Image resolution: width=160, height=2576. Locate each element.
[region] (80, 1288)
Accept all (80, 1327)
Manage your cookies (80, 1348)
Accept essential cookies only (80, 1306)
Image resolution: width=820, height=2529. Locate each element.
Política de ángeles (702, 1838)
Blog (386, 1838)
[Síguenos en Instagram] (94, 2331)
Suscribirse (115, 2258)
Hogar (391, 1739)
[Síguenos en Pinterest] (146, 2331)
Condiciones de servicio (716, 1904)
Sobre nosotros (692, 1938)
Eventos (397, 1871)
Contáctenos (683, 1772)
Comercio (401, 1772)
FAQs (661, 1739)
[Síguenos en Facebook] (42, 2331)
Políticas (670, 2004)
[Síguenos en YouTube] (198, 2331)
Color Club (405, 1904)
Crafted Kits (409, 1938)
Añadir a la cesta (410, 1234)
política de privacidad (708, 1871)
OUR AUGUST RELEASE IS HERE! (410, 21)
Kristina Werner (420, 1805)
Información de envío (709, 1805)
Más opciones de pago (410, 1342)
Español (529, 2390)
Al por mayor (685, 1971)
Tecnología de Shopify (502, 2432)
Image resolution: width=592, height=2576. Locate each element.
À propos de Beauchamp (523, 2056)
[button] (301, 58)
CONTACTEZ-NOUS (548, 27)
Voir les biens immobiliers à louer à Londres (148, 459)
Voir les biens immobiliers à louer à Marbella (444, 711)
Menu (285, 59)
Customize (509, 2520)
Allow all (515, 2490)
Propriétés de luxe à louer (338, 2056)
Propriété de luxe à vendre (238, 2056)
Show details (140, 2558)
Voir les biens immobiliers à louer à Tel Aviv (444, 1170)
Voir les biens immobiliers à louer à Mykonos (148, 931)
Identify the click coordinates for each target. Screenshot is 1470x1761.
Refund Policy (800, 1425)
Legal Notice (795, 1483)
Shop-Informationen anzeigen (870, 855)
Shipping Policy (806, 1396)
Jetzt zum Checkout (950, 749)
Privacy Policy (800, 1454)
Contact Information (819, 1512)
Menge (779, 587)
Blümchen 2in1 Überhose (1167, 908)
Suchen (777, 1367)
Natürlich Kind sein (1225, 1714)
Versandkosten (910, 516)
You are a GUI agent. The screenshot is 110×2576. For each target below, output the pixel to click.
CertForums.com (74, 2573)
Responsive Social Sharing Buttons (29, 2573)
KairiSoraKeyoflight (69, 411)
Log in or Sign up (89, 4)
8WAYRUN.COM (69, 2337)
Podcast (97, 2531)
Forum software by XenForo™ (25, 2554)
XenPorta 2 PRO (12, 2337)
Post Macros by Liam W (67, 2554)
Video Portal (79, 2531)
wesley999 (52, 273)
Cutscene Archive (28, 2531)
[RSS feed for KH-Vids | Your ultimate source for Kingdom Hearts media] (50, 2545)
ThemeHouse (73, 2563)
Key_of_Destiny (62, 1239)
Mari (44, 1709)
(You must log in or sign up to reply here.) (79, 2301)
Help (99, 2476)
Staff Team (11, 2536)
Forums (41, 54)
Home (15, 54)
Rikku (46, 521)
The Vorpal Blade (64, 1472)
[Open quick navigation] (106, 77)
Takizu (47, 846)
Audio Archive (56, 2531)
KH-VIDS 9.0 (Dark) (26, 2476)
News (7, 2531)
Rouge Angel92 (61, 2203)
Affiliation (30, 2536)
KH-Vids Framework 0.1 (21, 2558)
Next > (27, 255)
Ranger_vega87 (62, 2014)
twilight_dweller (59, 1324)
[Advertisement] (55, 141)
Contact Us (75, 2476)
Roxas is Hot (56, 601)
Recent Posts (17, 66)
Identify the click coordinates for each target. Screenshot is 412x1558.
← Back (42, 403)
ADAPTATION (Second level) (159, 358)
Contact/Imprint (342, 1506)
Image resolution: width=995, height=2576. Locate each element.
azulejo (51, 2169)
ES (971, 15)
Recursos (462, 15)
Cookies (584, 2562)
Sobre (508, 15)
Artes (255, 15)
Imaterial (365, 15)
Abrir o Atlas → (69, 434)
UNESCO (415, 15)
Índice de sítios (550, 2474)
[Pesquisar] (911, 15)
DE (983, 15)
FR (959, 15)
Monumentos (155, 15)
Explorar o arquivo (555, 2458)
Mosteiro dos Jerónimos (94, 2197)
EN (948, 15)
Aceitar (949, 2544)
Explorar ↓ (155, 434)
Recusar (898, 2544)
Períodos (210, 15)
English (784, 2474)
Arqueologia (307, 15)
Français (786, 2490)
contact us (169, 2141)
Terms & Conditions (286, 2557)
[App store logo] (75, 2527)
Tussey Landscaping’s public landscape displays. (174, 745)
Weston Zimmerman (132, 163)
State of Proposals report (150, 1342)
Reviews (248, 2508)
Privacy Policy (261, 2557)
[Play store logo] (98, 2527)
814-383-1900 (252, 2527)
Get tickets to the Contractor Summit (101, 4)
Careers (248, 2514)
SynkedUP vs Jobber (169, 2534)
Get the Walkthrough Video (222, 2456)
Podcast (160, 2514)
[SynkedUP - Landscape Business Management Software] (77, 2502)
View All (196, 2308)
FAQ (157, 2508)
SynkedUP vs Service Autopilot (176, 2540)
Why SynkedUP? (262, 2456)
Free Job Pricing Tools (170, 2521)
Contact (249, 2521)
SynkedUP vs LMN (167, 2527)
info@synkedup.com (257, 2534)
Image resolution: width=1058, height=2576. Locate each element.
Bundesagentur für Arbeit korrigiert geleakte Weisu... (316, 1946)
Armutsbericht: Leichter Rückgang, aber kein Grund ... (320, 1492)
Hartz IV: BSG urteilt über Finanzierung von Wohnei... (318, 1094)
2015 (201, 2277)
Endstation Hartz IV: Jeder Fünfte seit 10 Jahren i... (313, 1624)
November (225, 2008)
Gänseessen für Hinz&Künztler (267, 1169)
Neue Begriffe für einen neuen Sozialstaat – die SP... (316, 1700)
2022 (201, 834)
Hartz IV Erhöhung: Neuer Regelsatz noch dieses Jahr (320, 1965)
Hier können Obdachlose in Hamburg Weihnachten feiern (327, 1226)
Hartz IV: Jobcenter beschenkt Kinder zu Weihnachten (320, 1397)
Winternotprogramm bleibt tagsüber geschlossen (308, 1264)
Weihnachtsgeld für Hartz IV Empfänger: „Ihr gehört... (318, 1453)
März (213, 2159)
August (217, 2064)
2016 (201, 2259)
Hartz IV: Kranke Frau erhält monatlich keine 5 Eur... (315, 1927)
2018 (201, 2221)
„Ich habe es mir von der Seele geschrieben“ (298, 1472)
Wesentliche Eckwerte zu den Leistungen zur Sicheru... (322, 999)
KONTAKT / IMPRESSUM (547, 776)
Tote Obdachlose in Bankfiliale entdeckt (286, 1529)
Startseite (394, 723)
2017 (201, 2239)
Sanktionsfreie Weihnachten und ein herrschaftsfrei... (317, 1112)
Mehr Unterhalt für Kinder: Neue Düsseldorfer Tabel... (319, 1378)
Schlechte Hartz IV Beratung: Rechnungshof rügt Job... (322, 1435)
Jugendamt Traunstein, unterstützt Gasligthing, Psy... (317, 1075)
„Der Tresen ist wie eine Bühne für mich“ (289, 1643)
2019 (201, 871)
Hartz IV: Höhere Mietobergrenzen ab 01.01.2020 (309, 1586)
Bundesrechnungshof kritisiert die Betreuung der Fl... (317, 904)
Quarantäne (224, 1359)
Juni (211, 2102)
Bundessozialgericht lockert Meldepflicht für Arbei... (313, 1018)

_Exercise instructions_
Each entry above should be restated exactly as supplied.

_The answer_
Image resolution: width=160, height=2576. Locate each element.
[region] (80, 1288)
Accept all (80, 1327)
Manage your cookies (80, 1348)
Accept essential cookies only (80, 1306)
Image resolution: width=820, height=2529. Locate each element.
Política de ángeles (702, 1838)
Blog (386, 1838)
[Síguenos en Instagram] (94, 2331)
Suscribirse (115, 2258)
Hogar (391, 1739)
[Síguenos en Pinterest] (146, 2331)
Condiciones de servicio (716, 1904)
Sobre nosotros (692, 1938)
Eventos (397, 1871)
Contáctenos (683, 1772)
Comercio (401, 1772)
FAQs (661, 1739)
[Síguenos en Facebook] (42, 2331)
Políticas (670, 2004)
[Síguenos en YouTube] (198, 2331)
Color Club (405, 1904)
Crafted Kits (409, 1938)
Añadir a la cesta (410, 1234)
política de privacidad (708, 1871)
OUR AUGUST RELEASE IS HERE! (410, 21)
Kristina Werner (420, 1805)
Información de envío (709, 1805)
Más opciones de pago (410, 1342)
Español (529, 2390)
Al por mayor (685, 1971)
Tecnología de Shopify (502, 2432)
Image resolution: width=592, height=2576. Locate each element.
À propos de Beauchamp (523, 2056)
[button] (301, 58)
CONTACTEZ-NOUS (548, 27)
Voir les biens immobiliers à louer à Londres (148, 459)
Voir les biens immobiliers à louer à Marbella (444, 711)
Menu (285, 59)
Customize (509, 2520)
Allow all (515, 2490)
Propriétés de luxe à louer (338, 2056)
Propriété de luxe à vendre (238, 2056)
Show details (140, 2558)
Voir les biens immobiliers à louer à Tel Aviv (444, 1170)
Voir les biens immobiliers à louer à Mykonos (148, 931)
Identify the click coordinates for each target. Screenshot is 1470x1761.
Refund Policy (800, 1425)
Legal Notice (795, 1483)
Shop-Informationen anzeigen (870, 855)
Shipping Policy (806, 1396)
Jetzt zum Checkout (950, 749)
Privacy Policy (800, 1454)
Contact Information (819, 1512)
Menge (779, 587)
Blümchen 2in1 Überhose (1167, 908)
Suchen (777, 1367)
Natürlich Kind sein (1225, 1714)
Versandkosten (910, 516)
You are a GUI agent. The screenshot is 110×2576. For each target below, output the pixel to click.
CertForums.com (74, 2573)
Responsive Social Sharing Buttons (29, 2573)
KairiSoraKeyoflight (69, 411)
Log in or Sign up (89, 4)
8WAYRUN.COM (69, 2337)
Podcast (97, 2531)
Forum software by XenForo™ (25, 2554)
XenPorta 2 PRO (12, 2337)
Post Macros by Liam W (67, 2554)
Video Portal (79, 2531)
wesley999 (52, 273)
Cutscene Archive (28, 2531)
[RSS feed for KH-Vids | Your ultimate source for Kingdom Hearts media] (50, 2545)
ThemeHouse (73, 2563)
Key_of_Destiny (62, 1239)
Mari (44, 1709)
(You must log in or sign up to reply here.) (79, 2301)
Help (99, 2476)
Staff Team (11, 2536)
Forums (41, 54)
Home (15, 54)
Rikku (46, 521)
The Vorpal Blade (64, 1472)
[Open quick navigation] (106, 77)
Takizu (47, 846)
Audio Archive (56, 2531)
KH-VIDS 9.0 (Dark) (26, 2476)
News (7, 2531)
Rouge Angel92 (61, 2203)
Affiliation (30, 2536)
KH-Vids Framework 0.1 (21, 2558)
Next > (27, 255)
Ranger_vega87 (62, 2014)
twilight_dweller (59, 1324)
[Advertisement] (55, 141)
Contact Us (75, 2476)
Roxas is Hot (56, 601)
Recent Posts (17, 66)
Identify the click coordinates for each target. Screenshot is 412x1558.
← Back (42, 403)
ADAPTATION (Second level) (159, 358)
Contact/Imprint (342, 1506)
Image resolution: width=995, height=2576. Locate each element.
azulejo (51, 2169)
ES (971, 15)
Recursos (462, 15)
Cookies (584, 2562)
Sobre (508, 15)
Artes (255, 15)
Imaterial (365, 15)
Abrir o Atlas → (69, 434)
UNESCO (415, 15)
Índice de sítios (550, 2474)
[Pesquisar] (911, 15)
DE (983, 15)
FR (959, 15)
Monumentos (155, 15)
Explorar o arquivo (555, 2458)
Mosteiro dos Jerónimos (94, 2197)
EN (948, 15)
Aceitar (949, 2544)
Explorar ↓ (155, 434)
Recusar (898, 2544)
Períodos (210, 15)
English (784, 2474)
Arqueologia (307, 15)
Français (786, 2490)
contact us (169, 2141)
Terms & Conditions (286, 2557)
[App store logo] (75, 2527)
Tussey Landscaping’s public landscape displays. (174, 745)
Weston Zimmerman (132, 163)
State of Proposals report (150, 1342)
Reviews (248, 2508)
Privacy Policy (261, 2557)
[Play store logo] (98, 2527)
814-383-1900 (252, 2527)
Get tickets to the Contractor Summit (101, 4)
Careers (248, 2514)
SynkedUP vs Jobber (169, 2534)
Get the Walkthrough Video (222, 2456)
Podcast (160, 2514)
[SynkedUP - Landscape Business Management Software] (77, 2502)
View All (196, 2308)
FAQ (157, 2508)
SynkedUP vs Service Autopilot (176, 2540)
Why SynkedUP? (262, 2456)
Free Job Pricing Tools (170, 2521)
Contact (249, 2521)
SynkedUP vs LMN (167, 2527)
info@synkedup.com (257, 2534)
Image resolution: width=1058, height=2576. Locate each element.
Bundesagentur für Arbeit korrigiert geleakte Weisu... (316, 1946)
Armutsbericht: Leichter Rückgang, aber kein Grund ... (320, 1492)
Hartz IV: BSG urteilt über Finanzierung von Wohnei... (318, 1094)
2015 (201, 2277)
Endstation Hartz IV: Jeder Fünfte seit 10 Jahren i... (313, 1624)
November (225, 2008)
Gänseessen für Hinz&Künztler (267, 1169)
Neue Begriffe für einen neuen Sozialstaat – die SP... (316, 1700)
2022 (201, 834)
Hartz IV Erhöhung: Neuer Regelsatz noch dieses Jahr (320, 1965)
Hier können Obdachlose in Hamburg Weihnachten feiern (327, 1226)
Hartz IV: Jobcenter beschenkt Kinder zu Weihnachten (320, 1397)
Winternotprogramm bleibt tagsüber geschlossen (308, 1264)
Weihnachtsgeld für Hartz IV Empfänger: „Ihr gehört... (318, 1453)
März (213, 2159)
August (217, 2064)
2016 (201, 2259)
Hartz IV: Kranke Frau erhält monatlich keine 5 Eur... (315, 1927)
2018 (201, 2221)
„Ich habe es mir von der Seele geschrieben“ (298, 1472)
Wesentliche Eckwerte zu den Leistungen zur Sicheru... (322, 999)
KONTAKT / IMPRESSUM (547, 776)
Tote Obdachlose in Bankfiliale entdeckt (286, 1529)
Startseite (394, 723)
2017 (201, 2239)
Sanktionsfreie Weihnachten und ein herrschaftsfrei... (317, 1112)
Mehr Unterhalt für Kinder: Neue Düsseldorfer Tabel... (319, 1378)
Schlechte Hartz IV Beratung: Rechnungshof rügt Job... (322, 1435)
Jugendamt Traunstein, unterstützt Gasligthing, Psy... (317, 1075)
„Der Tresen ist wie eine Bühne für mich“ (289, 1643)
2019 (201, 871)
Hartz IV: Höhere Mietobergrenzen ab 01.01.2020 (309, 1586)
Bundesrechnungshof kritisiert die Betreuung der Fl... (317, 904)
Quarantäne (224, 1359)
Juni (211, 2102)
Bundessozialgericht lockert Meldepflicht für Arbei... (313, 1018)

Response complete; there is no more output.